Task statement:
From the line containing "This screenshot has height=496, width=700." through the last line of the records below, each line is to be repeated exactly; pictures are to be omitted.

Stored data
■ ■ ■ ■ ■

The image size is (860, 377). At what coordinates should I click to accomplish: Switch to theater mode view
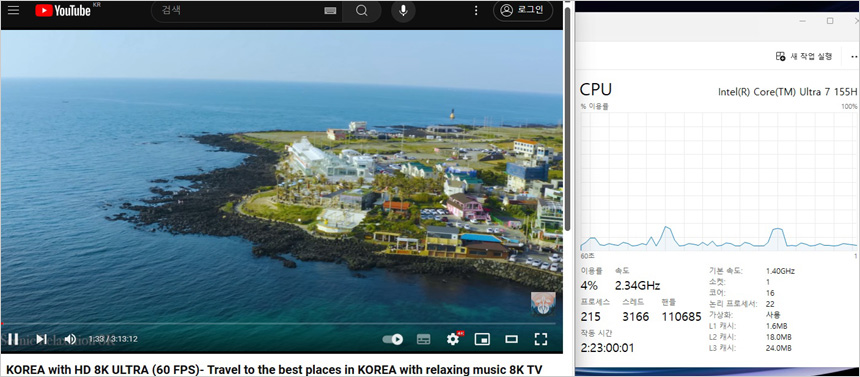click(x=512, y=340)
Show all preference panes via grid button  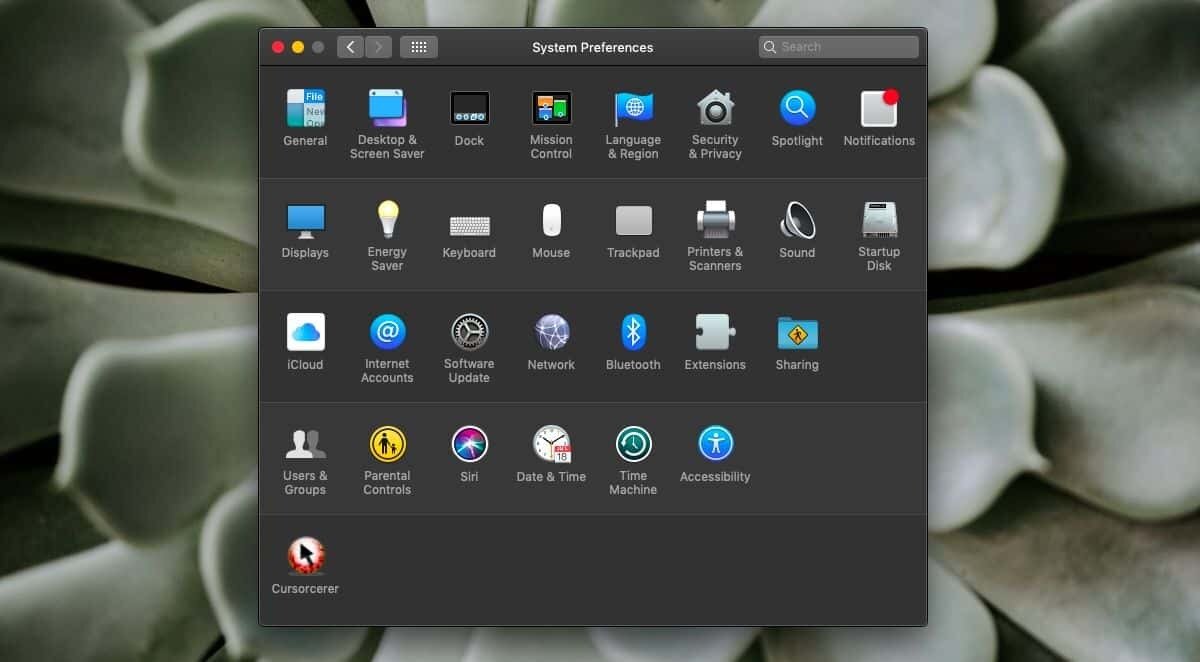coord(419,46)
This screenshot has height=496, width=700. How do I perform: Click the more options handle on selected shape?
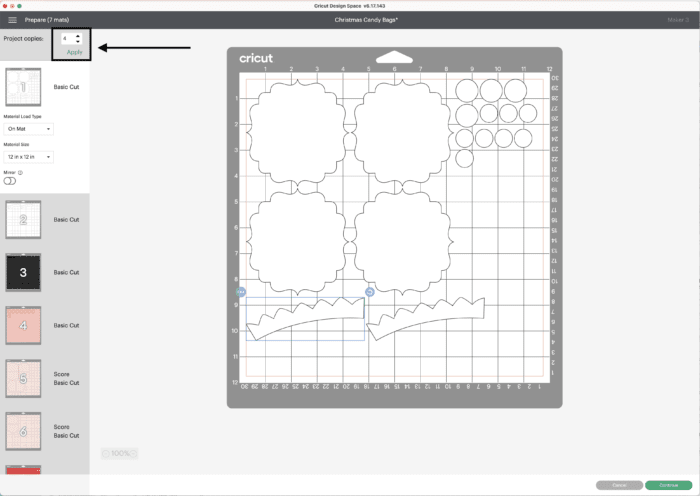pos(240,291)
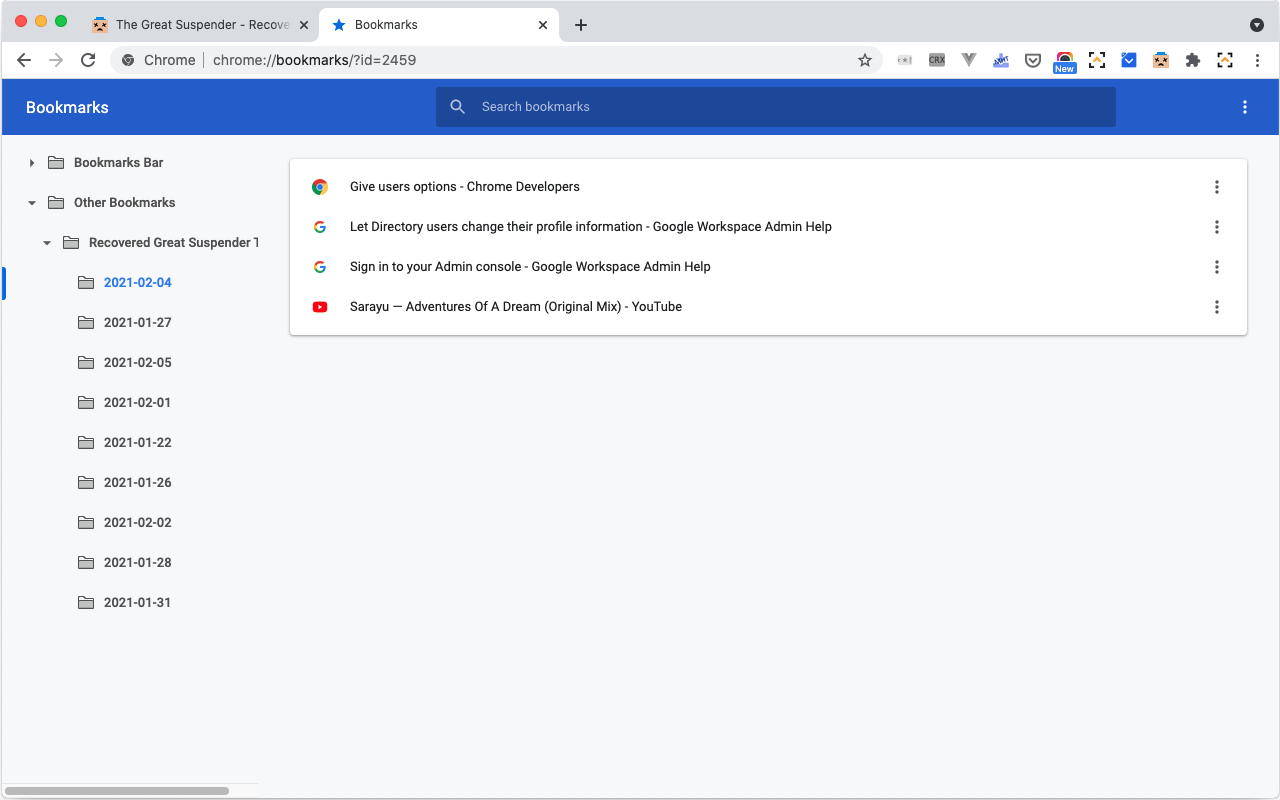Click the Search bookmarks field
This screenshot has width=1280, height=800.
[x=775, y=107]
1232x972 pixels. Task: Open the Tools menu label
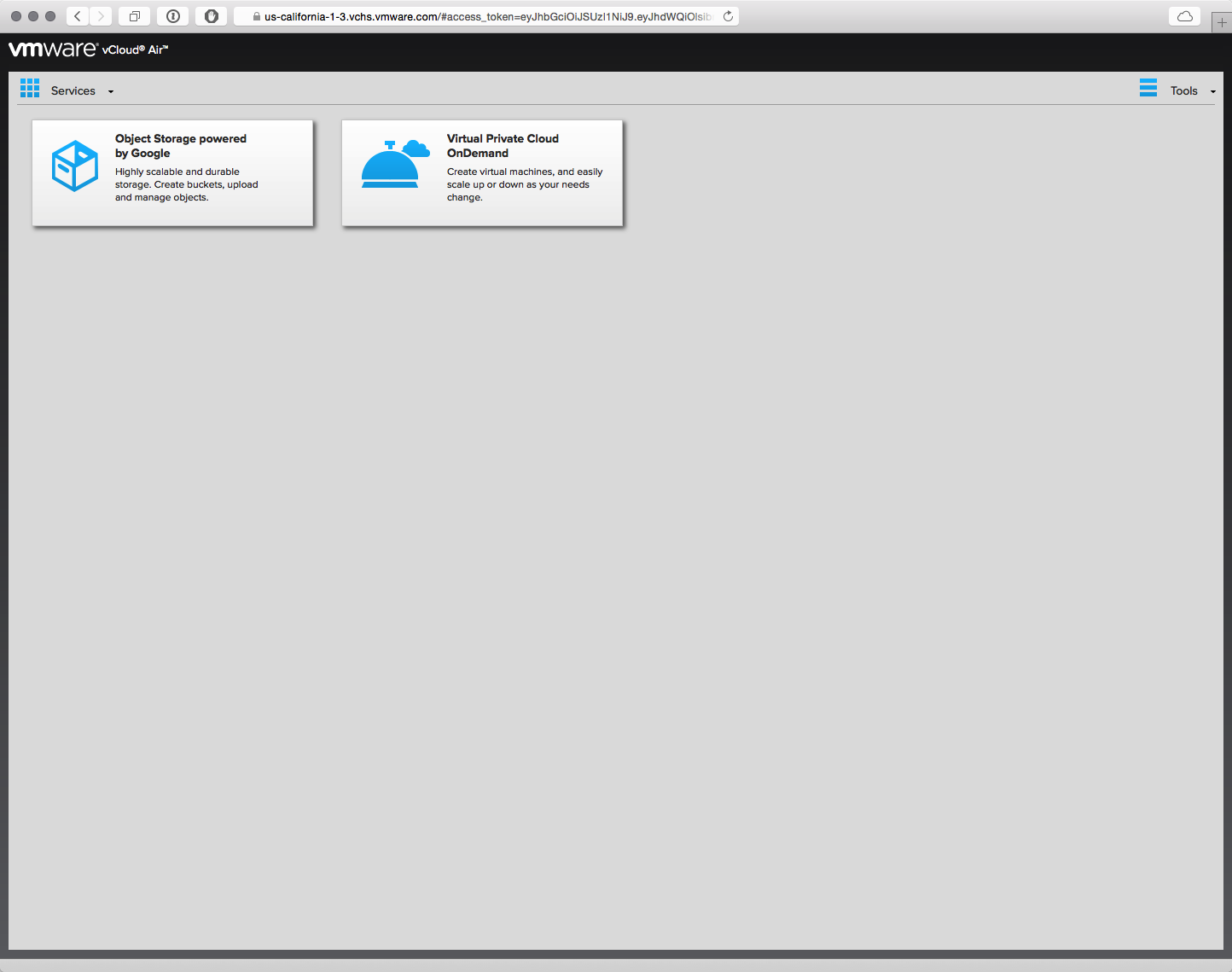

■ ■ ■ ■ ■

Expected answer:
This screenshot has height=496, width=700. How do I perform: Click the more options handle on selected shape?
pos(240,291)
Click the Search bookmarks field
This screenshot has width=1280, height=800.
[x=775, y=107]
1232x972 pixels. Task: Open the Tools menu label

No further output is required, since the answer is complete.